From songs like "The Healer", the smooth "Me", the booming "Soldier", and "That Hump", Badu let her creativity shine through yet again and the results are immaculate. My two favorite songs on this album are "Master Teacher" and the somber "Telephone", as you can feel the soul of Badu shining through during these records. The "Master Teacher" track is especially poignant, as Georgia Anne Muldrow shows up to give it an extra boost. A great album without a doubt.

2. Baduizm

-This is probably her most famous album, and her most critically acclaimed project overall I'd say. However, while the average fan might call it her best, and it has a heavy case for that, it doesn't take the top spot. Still, this album is a true classic with some of her most notable songson here like the debut single "On and On", "Otherside Of The Game", "Certainly", and the slow, neo soul vibe of "Next Lifetime". The Jazz influenced production also carries the album, as Badu smoothly layers her vocals to create a masterpiece.
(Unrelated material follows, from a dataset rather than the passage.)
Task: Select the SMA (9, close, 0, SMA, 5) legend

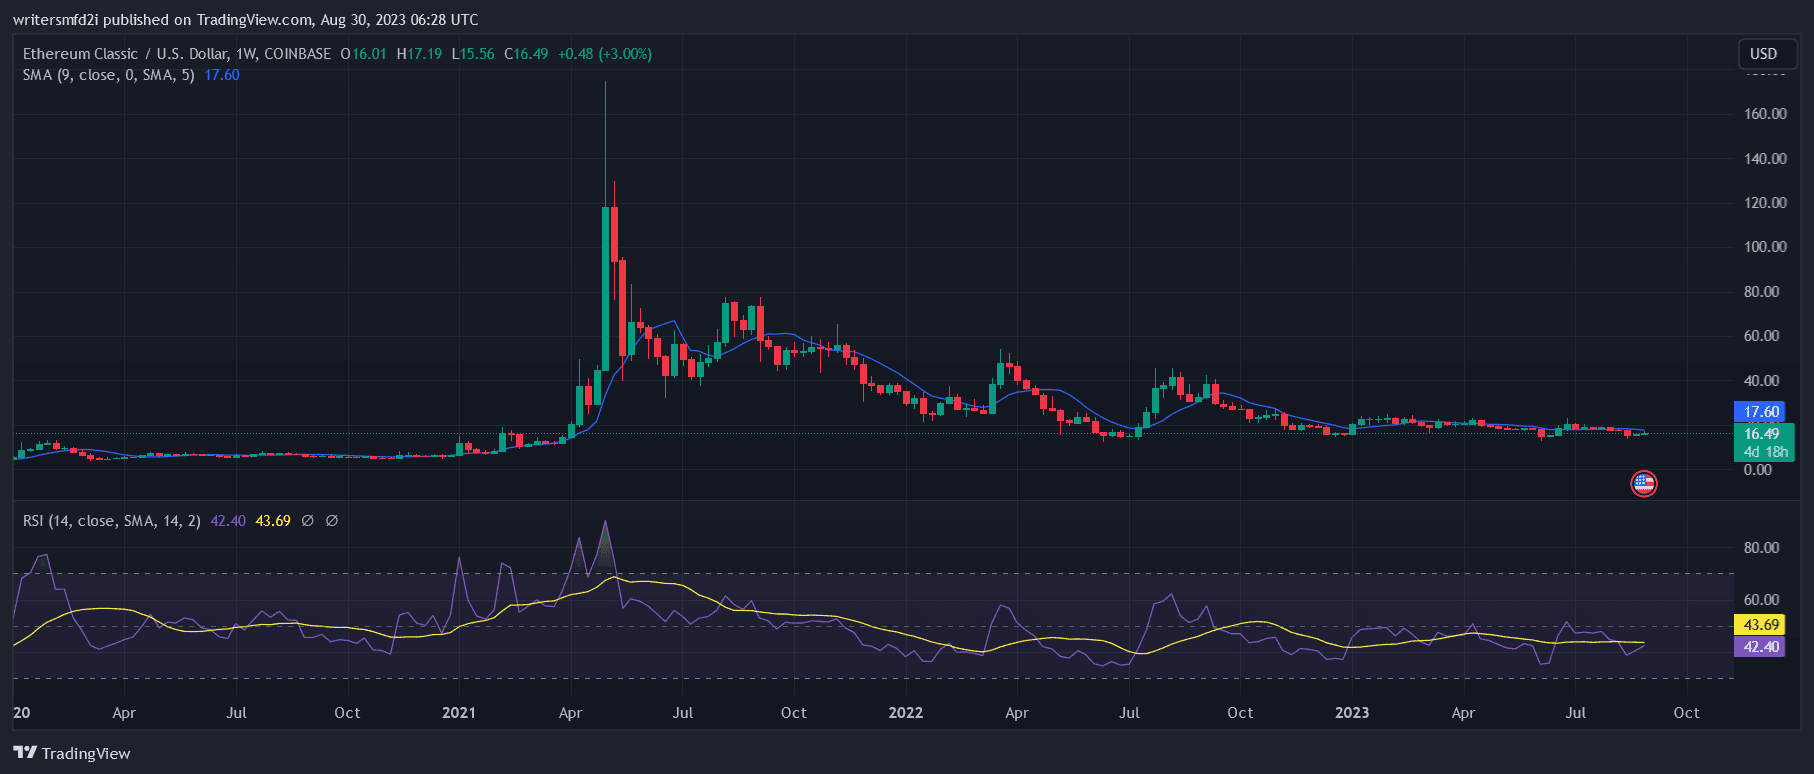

The album was certified triple platinum, making it her highest selling album overall, and it remains one of the biggest moments and projects in the Neo Soul genre period. Baduizm is the beginning of this near 20 year journey.

1. Mama's Gun 

-This album is amazing. I've covered it in a separate article before, and as I said then, this is her greatest work. Badu created something that truly touched on topics such as self worth and esteem, police brutality, and the breakdown of relationships, along with her own emotional journey and soul searching. It feels like her most personal album honestly, as you would assume these topics she wrote about were all internal instead of just intended as universal ideas. Badu shines on every song, but her greatest song ever to me will remain the Dilla assisted production "Didn't Cha Know". The music is so flawless, and the beat touches your soul without a doubt. The lyrics are also so special, as she details "losing her way" on the journey of life. It's a great way to get familiar with the struggle of Badu in love, life, and more.

Other great songs here include the single "Bag Lady"(a truly powerful song about emotional baggage), "Green Eyes", "Orange Moon", "Cleva", and more. This album is a must have and must listen for any music collection. Out of all the albums in the 2000s for soul and R&B, this remains in my top 10 personally.